→ Activity
Copy out all lines bearing the word "breadcrumb" from the listing below.

* * * *

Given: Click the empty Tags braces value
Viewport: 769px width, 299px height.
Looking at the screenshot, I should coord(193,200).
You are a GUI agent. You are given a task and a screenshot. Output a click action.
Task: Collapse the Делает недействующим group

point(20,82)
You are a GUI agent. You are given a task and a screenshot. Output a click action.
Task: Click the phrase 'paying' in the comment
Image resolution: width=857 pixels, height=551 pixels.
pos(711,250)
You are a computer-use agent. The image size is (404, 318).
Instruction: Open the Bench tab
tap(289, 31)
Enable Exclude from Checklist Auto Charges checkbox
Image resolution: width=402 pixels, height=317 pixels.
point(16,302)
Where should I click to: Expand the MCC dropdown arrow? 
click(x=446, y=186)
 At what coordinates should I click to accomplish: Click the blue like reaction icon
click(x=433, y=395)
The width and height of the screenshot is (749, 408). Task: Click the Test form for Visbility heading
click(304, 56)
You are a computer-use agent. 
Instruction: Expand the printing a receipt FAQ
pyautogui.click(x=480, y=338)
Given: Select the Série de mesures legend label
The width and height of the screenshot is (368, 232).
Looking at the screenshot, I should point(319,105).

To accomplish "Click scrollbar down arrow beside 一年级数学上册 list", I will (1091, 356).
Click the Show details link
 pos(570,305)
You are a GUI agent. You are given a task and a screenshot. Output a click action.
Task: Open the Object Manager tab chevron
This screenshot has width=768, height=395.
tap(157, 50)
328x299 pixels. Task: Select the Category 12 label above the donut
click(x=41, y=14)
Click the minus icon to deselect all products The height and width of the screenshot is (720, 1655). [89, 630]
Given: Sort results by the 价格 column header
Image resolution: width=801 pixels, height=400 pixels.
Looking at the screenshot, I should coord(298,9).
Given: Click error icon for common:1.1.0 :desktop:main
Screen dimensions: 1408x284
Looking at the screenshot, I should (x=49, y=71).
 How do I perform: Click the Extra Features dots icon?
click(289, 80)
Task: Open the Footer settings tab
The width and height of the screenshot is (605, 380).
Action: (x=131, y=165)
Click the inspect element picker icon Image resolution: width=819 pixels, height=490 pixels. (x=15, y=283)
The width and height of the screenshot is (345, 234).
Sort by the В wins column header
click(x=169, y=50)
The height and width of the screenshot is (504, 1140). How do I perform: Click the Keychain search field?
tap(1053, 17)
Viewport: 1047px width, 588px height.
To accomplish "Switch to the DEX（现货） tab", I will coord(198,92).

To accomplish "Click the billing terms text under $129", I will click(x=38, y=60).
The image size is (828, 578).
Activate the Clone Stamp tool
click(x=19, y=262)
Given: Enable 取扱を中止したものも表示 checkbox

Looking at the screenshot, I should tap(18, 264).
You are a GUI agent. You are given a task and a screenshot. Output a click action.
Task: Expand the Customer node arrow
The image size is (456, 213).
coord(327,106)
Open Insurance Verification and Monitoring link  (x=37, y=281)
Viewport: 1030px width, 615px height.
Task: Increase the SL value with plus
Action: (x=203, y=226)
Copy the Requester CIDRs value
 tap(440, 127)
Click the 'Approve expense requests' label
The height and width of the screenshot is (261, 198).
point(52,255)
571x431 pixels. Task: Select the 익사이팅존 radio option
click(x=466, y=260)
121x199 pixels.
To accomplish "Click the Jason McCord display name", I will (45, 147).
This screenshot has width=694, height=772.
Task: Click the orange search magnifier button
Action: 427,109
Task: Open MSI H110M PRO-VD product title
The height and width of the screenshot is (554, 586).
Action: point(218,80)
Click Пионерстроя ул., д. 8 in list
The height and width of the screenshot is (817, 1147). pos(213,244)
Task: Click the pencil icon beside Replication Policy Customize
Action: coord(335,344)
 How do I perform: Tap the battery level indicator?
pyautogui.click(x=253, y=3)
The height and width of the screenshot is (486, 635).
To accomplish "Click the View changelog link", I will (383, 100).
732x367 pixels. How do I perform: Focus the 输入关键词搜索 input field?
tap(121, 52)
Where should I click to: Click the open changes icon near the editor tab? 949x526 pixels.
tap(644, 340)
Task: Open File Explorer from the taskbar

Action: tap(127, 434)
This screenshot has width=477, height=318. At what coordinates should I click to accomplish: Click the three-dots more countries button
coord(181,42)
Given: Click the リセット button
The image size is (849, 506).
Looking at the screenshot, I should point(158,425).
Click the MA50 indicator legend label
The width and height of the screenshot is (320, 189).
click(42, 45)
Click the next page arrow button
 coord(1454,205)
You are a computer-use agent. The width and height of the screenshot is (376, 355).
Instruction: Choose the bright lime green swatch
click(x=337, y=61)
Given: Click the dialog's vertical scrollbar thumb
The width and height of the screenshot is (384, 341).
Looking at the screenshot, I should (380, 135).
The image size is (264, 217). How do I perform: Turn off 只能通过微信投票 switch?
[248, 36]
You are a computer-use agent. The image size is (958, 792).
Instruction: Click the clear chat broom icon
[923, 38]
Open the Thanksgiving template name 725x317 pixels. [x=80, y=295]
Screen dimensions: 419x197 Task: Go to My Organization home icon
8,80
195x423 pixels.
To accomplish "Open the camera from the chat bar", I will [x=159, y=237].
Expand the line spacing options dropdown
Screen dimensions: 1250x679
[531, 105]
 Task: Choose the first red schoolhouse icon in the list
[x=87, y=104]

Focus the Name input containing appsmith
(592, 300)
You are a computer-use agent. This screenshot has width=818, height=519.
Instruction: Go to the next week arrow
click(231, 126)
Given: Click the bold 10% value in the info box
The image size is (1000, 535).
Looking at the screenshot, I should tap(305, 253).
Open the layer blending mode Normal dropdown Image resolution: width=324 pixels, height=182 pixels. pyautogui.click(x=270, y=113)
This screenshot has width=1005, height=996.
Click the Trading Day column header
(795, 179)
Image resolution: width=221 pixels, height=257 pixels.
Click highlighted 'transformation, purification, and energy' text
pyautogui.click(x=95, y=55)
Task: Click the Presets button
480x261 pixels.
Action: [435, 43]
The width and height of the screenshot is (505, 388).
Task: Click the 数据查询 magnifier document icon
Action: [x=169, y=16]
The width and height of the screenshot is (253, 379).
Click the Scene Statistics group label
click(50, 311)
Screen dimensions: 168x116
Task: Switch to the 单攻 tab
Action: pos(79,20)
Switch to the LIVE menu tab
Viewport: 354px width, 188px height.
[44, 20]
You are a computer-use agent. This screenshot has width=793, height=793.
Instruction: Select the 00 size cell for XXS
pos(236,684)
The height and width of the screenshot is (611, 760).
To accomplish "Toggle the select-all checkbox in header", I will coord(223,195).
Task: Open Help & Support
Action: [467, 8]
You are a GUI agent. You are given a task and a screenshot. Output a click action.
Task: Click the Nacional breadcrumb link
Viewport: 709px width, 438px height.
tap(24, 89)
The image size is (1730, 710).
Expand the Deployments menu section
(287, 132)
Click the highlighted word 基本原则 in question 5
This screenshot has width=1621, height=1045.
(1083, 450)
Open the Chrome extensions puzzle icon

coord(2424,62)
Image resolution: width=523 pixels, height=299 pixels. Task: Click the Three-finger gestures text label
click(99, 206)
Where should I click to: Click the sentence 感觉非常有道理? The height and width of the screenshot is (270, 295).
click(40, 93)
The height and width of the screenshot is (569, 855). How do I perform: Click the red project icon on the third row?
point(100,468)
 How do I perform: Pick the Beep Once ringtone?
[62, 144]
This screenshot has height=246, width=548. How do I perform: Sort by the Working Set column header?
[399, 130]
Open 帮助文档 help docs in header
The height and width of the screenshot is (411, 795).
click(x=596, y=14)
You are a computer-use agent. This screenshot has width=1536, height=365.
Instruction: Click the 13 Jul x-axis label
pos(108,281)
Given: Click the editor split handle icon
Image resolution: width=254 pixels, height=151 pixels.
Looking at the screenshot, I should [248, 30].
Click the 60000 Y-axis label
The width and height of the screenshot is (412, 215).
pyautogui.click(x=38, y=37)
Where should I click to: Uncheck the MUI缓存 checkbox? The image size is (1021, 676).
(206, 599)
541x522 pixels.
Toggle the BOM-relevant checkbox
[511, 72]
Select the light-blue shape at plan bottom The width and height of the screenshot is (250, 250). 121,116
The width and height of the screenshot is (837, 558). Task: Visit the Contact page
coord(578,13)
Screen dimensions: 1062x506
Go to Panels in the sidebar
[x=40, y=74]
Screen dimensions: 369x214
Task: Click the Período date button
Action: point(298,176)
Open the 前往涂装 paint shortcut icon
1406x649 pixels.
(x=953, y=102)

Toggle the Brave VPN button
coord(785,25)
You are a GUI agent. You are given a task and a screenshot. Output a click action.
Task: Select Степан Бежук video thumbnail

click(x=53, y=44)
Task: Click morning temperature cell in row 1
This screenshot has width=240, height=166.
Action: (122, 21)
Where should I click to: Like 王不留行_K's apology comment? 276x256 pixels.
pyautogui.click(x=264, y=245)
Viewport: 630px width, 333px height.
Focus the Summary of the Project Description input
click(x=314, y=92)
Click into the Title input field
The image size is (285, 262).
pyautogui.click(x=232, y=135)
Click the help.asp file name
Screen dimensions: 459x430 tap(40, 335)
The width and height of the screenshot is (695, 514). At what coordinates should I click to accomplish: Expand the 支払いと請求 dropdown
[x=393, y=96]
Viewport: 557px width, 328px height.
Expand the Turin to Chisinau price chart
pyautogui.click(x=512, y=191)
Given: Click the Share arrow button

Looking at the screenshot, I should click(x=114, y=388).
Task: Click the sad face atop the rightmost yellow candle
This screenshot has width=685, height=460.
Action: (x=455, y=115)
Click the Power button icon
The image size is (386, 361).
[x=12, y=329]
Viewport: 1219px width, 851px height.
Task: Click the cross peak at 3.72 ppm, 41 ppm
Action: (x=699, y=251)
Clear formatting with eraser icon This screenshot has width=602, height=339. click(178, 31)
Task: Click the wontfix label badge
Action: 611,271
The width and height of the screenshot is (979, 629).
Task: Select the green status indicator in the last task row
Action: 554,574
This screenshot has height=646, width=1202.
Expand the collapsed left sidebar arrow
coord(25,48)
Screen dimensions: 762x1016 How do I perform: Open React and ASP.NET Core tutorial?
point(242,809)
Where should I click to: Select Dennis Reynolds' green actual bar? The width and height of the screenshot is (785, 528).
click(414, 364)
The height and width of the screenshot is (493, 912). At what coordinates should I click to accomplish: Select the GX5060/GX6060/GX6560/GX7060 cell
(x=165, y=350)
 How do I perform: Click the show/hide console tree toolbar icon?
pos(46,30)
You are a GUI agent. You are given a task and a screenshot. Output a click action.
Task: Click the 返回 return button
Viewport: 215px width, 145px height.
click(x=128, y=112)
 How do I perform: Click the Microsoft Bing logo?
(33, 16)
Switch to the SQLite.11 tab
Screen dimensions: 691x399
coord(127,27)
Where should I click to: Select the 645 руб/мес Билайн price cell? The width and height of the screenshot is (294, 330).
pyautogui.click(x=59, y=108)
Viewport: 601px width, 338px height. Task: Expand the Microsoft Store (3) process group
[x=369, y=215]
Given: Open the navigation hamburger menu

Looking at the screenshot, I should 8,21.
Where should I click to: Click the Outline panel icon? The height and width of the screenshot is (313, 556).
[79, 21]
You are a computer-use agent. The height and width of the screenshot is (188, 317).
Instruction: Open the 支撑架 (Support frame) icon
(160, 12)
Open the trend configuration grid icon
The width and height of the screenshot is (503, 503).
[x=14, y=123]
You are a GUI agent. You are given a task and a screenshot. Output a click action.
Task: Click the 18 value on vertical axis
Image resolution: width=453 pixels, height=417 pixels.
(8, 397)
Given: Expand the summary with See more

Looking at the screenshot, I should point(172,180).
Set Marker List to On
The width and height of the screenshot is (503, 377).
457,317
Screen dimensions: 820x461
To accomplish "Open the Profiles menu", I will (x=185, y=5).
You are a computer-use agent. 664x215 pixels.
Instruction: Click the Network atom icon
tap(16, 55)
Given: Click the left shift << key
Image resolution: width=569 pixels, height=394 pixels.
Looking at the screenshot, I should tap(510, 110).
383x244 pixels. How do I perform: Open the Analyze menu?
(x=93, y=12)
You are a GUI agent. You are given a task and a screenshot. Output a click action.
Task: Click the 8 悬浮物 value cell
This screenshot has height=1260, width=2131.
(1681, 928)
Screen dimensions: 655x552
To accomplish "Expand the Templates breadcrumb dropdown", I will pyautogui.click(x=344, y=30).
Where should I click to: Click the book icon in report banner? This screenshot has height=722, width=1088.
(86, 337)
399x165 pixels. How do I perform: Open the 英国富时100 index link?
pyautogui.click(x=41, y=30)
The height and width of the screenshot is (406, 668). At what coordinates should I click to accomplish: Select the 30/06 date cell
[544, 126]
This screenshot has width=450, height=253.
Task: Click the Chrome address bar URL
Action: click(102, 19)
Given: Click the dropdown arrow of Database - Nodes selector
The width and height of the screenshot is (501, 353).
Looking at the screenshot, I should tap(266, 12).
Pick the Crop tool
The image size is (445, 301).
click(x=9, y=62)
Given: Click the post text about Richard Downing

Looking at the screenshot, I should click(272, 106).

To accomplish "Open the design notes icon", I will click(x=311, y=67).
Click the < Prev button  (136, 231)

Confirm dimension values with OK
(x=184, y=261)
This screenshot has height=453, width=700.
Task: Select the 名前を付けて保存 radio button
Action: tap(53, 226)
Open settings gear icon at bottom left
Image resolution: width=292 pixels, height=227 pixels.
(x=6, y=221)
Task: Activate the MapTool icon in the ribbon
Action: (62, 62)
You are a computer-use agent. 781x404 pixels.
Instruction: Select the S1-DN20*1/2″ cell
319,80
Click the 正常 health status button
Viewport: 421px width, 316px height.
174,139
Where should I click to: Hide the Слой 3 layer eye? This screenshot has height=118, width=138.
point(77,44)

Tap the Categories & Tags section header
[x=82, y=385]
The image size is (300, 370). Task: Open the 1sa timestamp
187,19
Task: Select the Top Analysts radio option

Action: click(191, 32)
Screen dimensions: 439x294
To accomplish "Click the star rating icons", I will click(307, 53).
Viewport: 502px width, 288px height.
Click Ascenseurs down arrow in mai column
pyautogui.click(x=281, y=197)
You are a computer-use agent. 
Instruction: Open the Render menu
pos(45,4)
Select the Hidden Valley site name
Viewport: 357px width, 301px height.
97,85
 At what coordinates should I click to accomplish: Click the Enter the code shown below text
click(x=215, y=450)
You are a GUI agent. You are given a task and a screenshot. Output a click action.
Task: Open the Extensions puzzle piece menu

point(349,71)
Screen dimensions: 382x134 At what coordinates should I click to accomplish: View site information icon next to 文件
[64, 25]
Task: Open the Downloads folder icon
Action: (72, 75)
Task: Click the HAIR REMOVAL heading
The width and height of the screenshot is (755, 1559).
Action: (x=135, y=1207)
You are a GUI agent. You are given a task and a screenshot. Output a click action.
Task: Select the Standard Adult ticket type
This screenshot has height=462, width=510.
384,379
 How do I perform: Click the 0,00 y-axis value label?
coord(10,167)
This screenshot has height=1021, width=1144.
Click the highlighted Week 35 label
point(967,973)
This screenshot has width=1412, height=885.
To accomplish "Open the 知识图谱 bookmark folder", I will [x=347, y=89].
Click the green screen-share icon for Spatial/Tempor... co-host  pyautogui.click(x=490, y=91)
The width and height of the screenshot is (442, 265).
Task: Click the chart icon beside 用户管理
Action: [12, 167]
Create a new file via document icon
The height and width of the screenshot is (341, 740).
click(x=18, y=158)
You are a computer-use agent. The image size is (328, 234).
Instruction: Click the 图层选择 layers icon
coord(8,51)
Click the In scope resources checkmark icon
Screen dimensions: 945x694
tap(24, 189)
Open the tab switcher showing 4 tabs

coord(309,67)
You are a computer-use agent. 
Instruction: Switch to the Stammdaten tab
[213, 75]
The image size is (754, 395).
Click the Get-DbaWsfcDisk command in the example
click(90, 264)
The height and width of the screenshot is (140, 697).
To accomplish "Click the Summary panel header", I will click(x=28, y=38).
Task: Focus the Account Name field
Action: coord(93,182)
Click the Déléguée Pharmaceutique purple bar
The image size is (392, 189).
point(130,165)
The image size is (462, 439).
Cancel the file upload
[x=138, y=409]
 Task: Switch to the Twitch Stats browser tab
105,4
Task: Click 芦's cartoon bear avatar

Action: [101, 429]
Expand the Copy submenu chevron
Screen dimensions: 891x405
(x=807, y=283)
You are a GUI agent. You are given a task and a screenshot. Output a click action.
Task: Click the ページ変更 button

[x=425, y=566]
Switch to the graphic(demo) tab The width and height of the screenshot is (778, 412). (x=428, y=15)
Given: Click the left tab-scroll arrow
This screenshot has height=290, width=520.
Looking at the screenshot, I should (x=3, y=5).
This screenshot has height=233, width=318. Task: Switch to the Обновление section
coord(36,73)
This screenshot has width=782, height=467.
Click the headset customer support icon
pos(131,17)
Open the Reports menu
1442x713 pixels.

* * * *

→ Finished exercise
Task: Click the Nacional breadcrumb link
To accomplish "Expand the Templates breadcrumb dropdown", I will pyautogui.click(x=344, y=30).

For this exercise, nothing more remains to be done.